## [Aufgabe]
Führe den Text über reale Gase im Anschluss an seinen letzten Satz weiter.

Wenn man sich der Realität annähert, hat man eine ganz andere Situation gegenüber der, die wir bei den idealen Gasen kennengelernt hatten. Dort hatten wir ja verschiedene Idealisierungen vorausgesetzt, die in der Praxis nicht 100%ig eintreten können.
Zum einen wurde festgelegt, dass die Gasmoleküle nicht miteinander wechselwirken. Wir haben zwar ein Zusammenstoßen der Moleküle zugelassen, aber ansonsten keine Wechselwirkung zwischen den Molekülen. Zum andern haben wir vorausgesetzt, dass die Gasmoleküle ein verschwindend kleines Eigenvolumen aufweisen, also praktisch punktförmig sind. Sodass sich in dem verfügbaren Volumen nur Punkte bewegen können, ohne selbst ein Volumen einzunehmen. Diese beiden Voraussetzungen werden wir jetzt aufheben.
Wir werden jetzt einerseits davon ausgehen, dass es zwischen den Molekülen in einem solchen Gas eine gewisse Wechselwirkungskraft geben wird. Andererseits werden wir auch ein gewisses Eigenvolumen der Moleküle mit berücksichtigen. Die Moleküle sind an sich zwar nicht besonders groß, aber dennoch nehmen sie von dem ganzen Volumen im System einen entsprechenden Platz ein. Obwohl sich das im ersten Moment relativ harmlos anhört, können trotzdem deutliche Veränderungen auftreten.

## [Bereitgestelltes Material]
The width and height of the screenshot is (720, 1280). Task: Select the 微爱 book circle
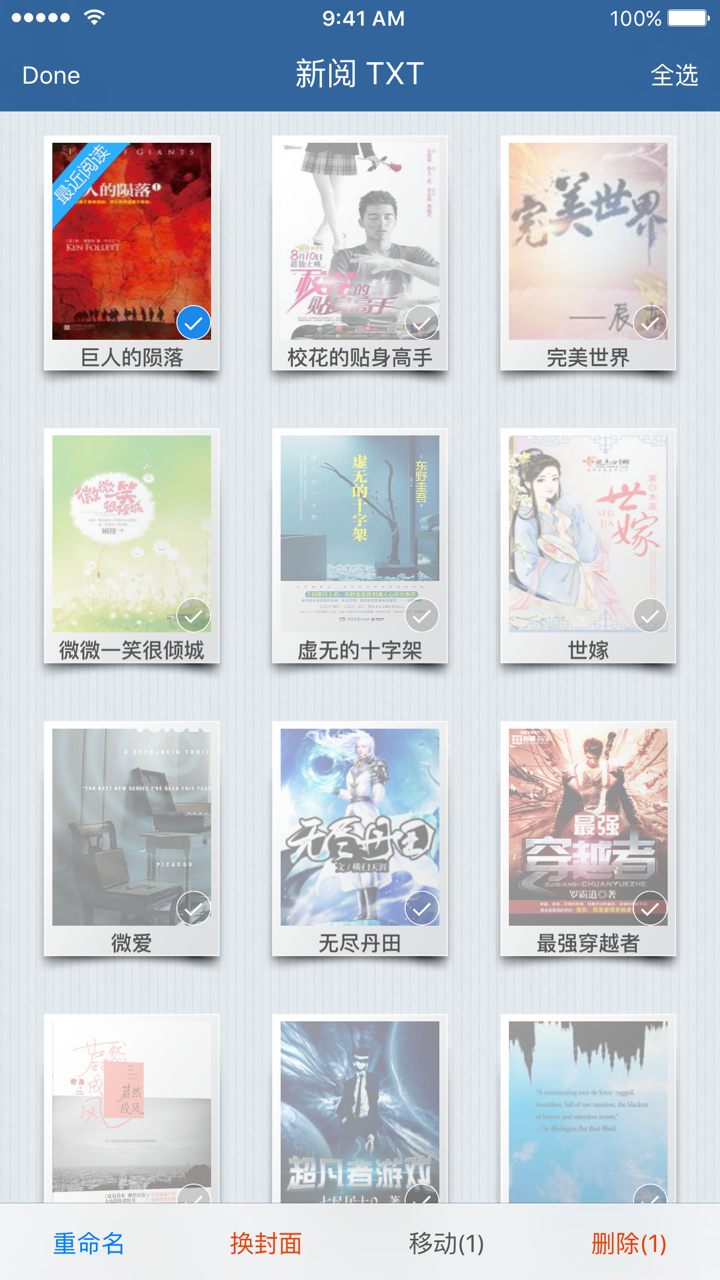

## [Erwartete Ausgabe]
Es ist natürlich nicht ganz einfach, das Eigenvolumen und die Wechselwirkungskräfte quantitativ einzuschätzen. Diese Größen hängen sehr stark von der individuellen chemischen Zusammensetzung eines Systems ab. Beim idealen Gas hat dies keine wesentliche Rolle gespielt. Egal, welches Gas man nehmen würde, ob Stickstoff, Helium oder Argon, es wäre immer die gleiche Beziehung in der Zustandsgleichung. Es bliebe auch immer dieselbe allgemeine Gaskonstante enthalten.
Wir erinnern uns, das war nichts anderes, als die Avogadro-Zahl multipliziert mit der Boltzmann-Konstante. Aber diese Größen haben nichts mit der chemischen Zusammensetzung zu tun. Nur in dem kleinen n ist in obiger Gleichung etwas enthalten, und zwar die Molzahl, hinter der aber nichts anderes steckt, als die Anzahl Kilomole der jeweiligen Substanz.
Jetzt müssen wir unseren Blickwinkel etwas ändern. Je mehr man sich der Realität annähert, desto mehr muss man das individuelle Verhalten verschiedener Substanzen mit einbeziehen. Wenn man nur die beiden vorgenannten Voraussetzungen ändert, erhalten wir bereits eine leicht veränderte Zustandsgleichung. Darüber hinaus kommt es zu einem qualitativ unterschiedlichen Verhalten der Substanzen. Sehr schnell bewegt man sich im Bereich der Phasenübergänge.
Wie zweckmäßig wäre es doch, wenn man das Molekülvolumen oder die Wechselwirkungskräfte für die verschiedenen Substanzen aus Grundgrößen herleiten könnte. Das würde vieles vereinfachen, wenn man die Werte nur in die Gleichungen einsetzten bräuchte. Aber das wird wahrscheinlich noch eine geraume Zeit dauern, bis man die Zusammenhänge besser versteht. Vielleicht wird uns ein besseres Verständnis der Quantenmechanik weiterhelfen.
Bis dahin sind wir weiterhin auf Konstanten angewiesen, die man wie in so vielen Fällen empirisch ermittelt. Das Messen der verschiedenen Substanzen in Laboratorien führt letzten Endes zu einer großen Anzahl Messdaten, die man in Tabellenbüchern und mittlerweile im Internet finden kann. Im Grunde kommt es nur darauf an zu wissen, was für Konstanten wir definieren wollen. Eine ähnliche Fragestellung hatten wir bereits in Verbindung mit der Elastizität von Körpern.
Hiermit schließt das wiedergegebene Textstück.